Beberapa alasan mendasar di balik kebijakan ini dapat diidentifikasi:
- Penguatan Hubungan Diplomatik: Dengan meningkatnya kemahiran berbahasa Prancis di kalangan masyarakat Indonesia, diharapkan akan terjalin komunikasi yang lebih lancar dan mendalam dengan Prancis serta negara-negara berbahasa Prancis lainnya. Hal ini membuka peluang kerjasama yang lebih luas di berbagai bidang, mulai dari ekonomi, pendidikan, hingga kebudayaan.
- Akses Pendidikan dan Beasiswa: Kemampuan berbahasa Prancis merupakan salah satu syarat penting bagi pelajar dan akademisi Indonesia yang ingin melanjutkan studi di universitas-universitas terkemuka di Prancis. Instruksi ini secara tidak langsung membuka pintu lebih lebar bagi generasi muda Indonesia untuk mendapatkan akses pendidikan berkualitas dan beasiswa prestisius di Eropa.
- Peluang Ekonomi dan Bisnis: Prancis merupakan salah satu kekuatan ekonomi utama di Eropa dan dunia. Memahami bahasa Prancis dapat membuka peluang karir yang lebih luas di perusahaan-perusahaan multinasional Prancis yang beroperasi di Indonesia maupun di luar negeri. Selain itu, hal ini juga memfasilitasi kolaborasi bisnis dan investasi antara kedua negara.
- Pengayaan Budaya: Bahasa adalah jendela budaya. Dengan mempelajari bahasa Prancis, masyarakat Indonesia dapat lebih memahami kekayaan seni, sastra, filosofi, dan sejarah peradaban Prancis, yang pada gilirannya akan memperkaya perspektif budaya bangsa.

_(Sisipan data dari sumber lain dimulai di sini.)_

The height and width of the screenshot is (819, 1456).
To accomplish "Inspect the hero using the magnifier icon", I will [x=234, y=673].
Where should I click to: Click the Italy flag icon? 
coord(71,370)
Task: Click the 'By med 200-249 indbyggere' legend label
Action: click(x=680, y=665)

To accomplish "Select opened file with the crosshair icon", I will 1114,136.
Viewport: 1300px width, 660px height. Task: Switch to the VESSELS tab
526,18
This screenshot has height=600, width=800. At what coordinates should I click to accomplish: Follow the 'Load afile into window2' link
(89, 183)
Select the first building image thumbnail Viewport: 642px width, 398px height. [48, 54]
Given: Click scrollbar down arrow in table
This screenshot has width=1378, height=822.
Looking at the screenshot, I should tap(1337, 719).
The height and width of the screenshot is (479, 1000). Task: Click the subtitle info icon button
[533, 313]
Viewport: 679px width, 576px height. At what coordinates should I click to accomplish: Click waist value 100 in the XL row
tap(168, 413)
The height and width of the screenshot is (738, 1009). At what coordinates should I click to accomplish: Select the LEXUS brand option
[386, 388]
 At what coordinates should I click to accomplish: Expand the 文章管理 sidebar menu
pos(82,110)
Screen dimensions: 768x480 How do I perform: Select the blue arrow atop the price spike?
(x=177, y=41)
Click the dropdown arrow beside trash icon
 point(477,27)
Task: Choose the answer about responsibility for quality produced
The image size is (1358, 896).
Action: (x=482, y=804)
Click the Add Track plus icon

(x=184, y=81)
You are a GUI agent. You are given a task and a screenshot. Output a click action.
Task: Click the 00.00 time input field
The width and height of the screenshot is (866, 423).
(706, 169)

Oleh karena itu, dukungan legislator PKB Sulteng terhadap timnas Prancis dalam Piala Dunia 2026 dapat dilihat sebagai bentuk antusiasme terhadap kebijakan pemerintah yang memiliki visi jauh ke depan. Ini adalah manifestasi dari semangat kebangsaan yang tidak hanya berfokus pada prestasi olahraga sesaat, tetapi juga pada investasi jangka panjang untuk kemajuan bangsa melalui penguatan SDM dan diplomasi budaya. Kegiatan nonton bareng yang direncanakan di Morowali Utara pun menjadi simbol bagaimana kebijakan nasional dapat bergema dan diterima di tingkat akar rumput, menciptakan sinergi antara aspirasi lokal dan agenda pembangunan bangsa.